The request:
Reproduce verbatim the lines of the entries below, starting at the line that contains "Where should I" and ending with the final line of the entries.

***** Information provided

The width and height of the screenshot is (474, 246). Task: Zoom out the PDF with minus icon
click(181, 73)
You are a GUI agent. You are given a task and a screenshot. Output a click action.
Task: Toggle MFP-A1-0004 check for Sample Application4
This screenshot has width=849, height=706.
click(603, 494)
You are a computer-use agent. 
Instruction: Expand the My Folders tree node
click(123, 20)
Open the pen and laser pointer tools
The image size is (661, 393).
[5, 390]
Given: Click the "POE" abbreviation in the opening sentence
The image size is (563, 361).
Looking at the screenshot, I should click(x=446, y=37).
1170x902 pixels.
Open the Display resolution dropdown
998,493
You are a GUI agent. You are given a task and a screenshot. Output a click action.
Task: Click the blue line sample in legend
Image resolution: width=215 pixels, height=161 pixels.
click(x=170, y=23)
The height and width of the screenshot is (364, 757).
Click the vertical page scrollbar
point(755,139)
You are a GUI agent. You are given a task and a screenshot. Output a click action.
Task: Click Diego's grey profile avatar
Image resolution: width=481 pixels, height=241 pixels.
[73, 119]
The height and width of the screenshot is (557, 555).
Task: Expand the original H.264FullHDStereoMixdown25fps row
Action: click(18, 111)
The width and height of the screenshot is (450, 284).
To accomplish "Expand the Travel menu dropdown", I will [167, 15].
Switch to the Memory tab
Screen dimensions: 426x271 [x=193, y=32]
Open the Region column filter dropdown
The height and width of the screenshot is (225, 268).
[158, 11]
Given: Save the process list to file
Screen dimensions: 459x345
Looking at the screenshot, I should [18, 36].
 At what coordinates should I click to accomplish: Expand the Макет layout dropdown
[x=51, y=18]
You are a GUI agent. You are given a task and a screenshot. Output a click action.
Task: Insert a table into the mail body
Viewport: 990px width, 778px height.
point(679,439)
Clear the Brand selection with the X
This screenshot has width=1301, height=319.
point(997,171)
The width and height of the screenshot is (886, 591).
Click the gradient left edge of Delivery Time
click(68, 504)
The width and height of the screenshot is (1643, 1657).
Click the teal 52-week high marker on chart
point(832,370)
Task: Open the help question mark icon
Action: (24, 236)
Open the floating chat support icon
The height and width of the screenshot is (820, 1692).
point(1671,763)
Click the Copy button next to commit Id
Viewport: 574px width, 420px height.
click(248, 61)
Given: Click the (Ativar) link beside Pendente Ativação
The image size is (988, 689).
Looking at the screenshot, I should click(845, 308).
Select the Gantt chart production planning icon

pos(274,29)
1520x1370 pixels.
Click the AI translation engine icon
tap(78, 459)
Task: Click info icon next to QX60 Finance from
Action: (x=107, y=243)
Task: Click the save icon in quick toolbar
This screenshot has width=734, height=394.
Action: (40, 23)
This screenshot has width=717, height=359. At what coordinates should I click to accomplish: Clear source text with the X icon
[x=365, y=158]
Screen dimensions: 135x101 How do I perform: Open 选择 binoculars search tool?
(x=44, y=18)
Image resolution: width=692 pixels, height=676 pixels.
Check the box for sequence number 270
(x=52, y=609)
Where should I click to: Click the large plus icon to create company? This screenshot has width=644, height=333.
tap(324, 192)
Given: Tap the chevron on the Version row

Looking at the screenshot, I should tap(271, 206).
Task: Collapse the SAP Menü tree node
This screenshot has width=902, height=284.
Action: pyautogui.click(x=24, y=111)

**********

Finished exercise:
Where should I click to: Click the large plus icon to create company? This screenshot has width=644, height=333.
tap(324, 192)
Given: Tap the chevron on the Version row

Looking at the screenshot, I should tap(271, 206).
Task: Collapse the SAP Menü tree node
This screenshot has width=902, height=284.
Action: pyautogui.click(x=24, y=111)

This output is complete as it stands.